Despite the overwhelming public interest in police investigations involving prominent community members, experts say answers in high-profile cases don't always come quickly. These cases also come with their own set of challenges, according to current and former police officers, be it increased public scrutiny or a larger, more time-consuming investigation stemming from the victims' large social networks.

"When you have high-profile cases, they garner more media attention, they garner more attention from the public, and everyone's talking about them because it was someone that was well-known or someone that was rich and famous," explained Det.-Sgt. Stacy Gallant, who handles cold cases with Toronto police's homicide squad.

But when someone has an extensive network of friends and family in Toronto and beyond, "then you have more interviews to do, you have more people to contact, you have more to investigate," he said.

'It takes time sometimes'

A year after the Fagan murders, another prominent Toronto family was struck by tragedy.
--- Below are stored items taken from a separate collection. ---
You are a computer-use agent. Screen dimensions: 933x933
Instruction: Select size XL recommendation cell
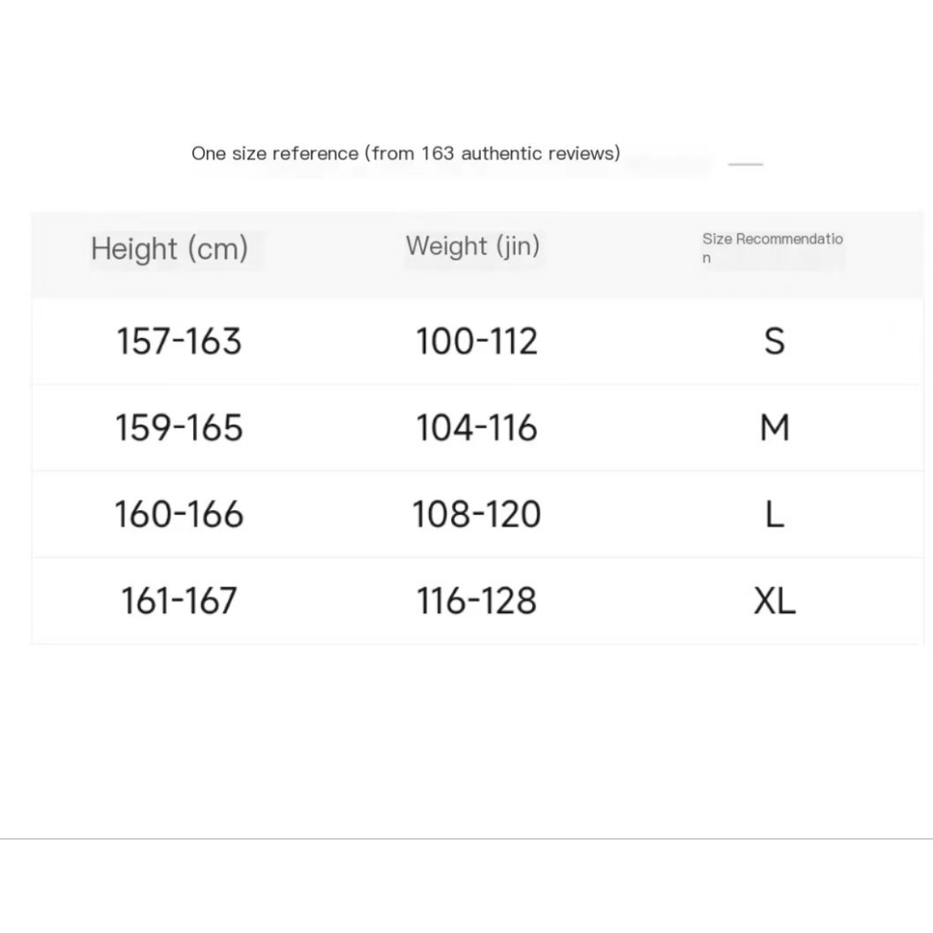[x=774, y=600]
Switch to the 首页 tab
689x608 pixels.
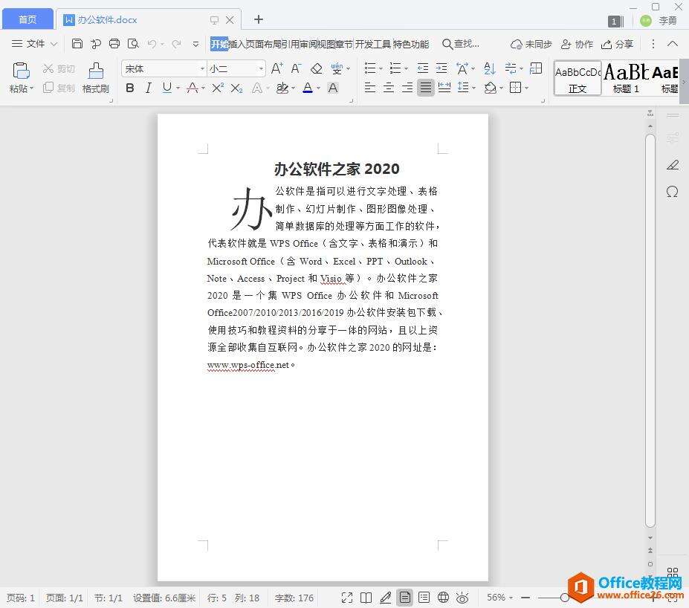28,19
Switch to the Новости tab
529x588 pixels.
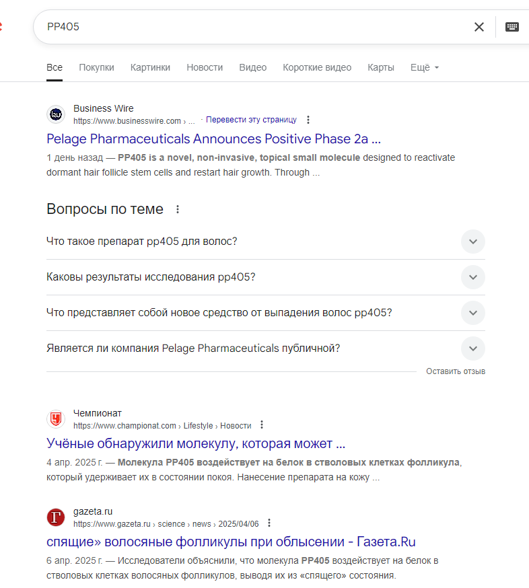[x=205, y=67]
Just minutes away from the Fagan home, three members of the Airst family — Isaac and Celia Airst, and their son, Avrom — were found bludgeoned to death inside their home in the Glencairn Avenue and Englemount Avenue area.

To this day, that high-profile case also remains unsolved.

While Gallant said there are no updates in either of those four-decade-old cases, he stressed that investigators treat all cases with the same level of care, high-profile or not. Some, he added, just take longer than others.

The unique aspects of high-profile cases can also complicate already challenging investigations.

"It relies on evidence, on what [police are] presented with at the crime scene and what evidence they're able to obtain throughout their investigation," said Dave Perry, a former veteran Toronto police detective who's now CEO of Investigative Solutions Network Inc., a private investigation firm headquartered in Pickering, Ont.

When a case becomes high-profile, there's extra time pressure, Perry added. "It's not just the police, it's the public, it's the media, and it's of course the victims' families who want answers, and they want them right now," he said.

The immediate families of well-connected crime victims typically cooperate with police investigations, but others — including witnesses — are often more hesitant to come forward with information, said retired police officer Michael Arntfield, a professor and criminologist at Western University and director of the Western Cold Case Society.

"For all the tools like DNA and phenotyping and touch DNA and ballistics and blood splatters and all the new technologies police have at their disposals, at the end of the day, they're often still reliant on human witnesses," he said.

And when witnesses and evidence are lacking, it's hard to figure out what really happened. But, according to Gallant, a lack of answers provided to the public doesn't mean police aren't working behind the scenes.

He cited the case of Glen Davis, a wealthy environmental philanthropist who was gunned down in an underground parking garage over his lunch hour in 2007.

It took several years to solve the case, Gallant noted, but in the end, Davis' godson pleaded guilty to planning his shooting death.

"It takes time sometimes," Gallant said.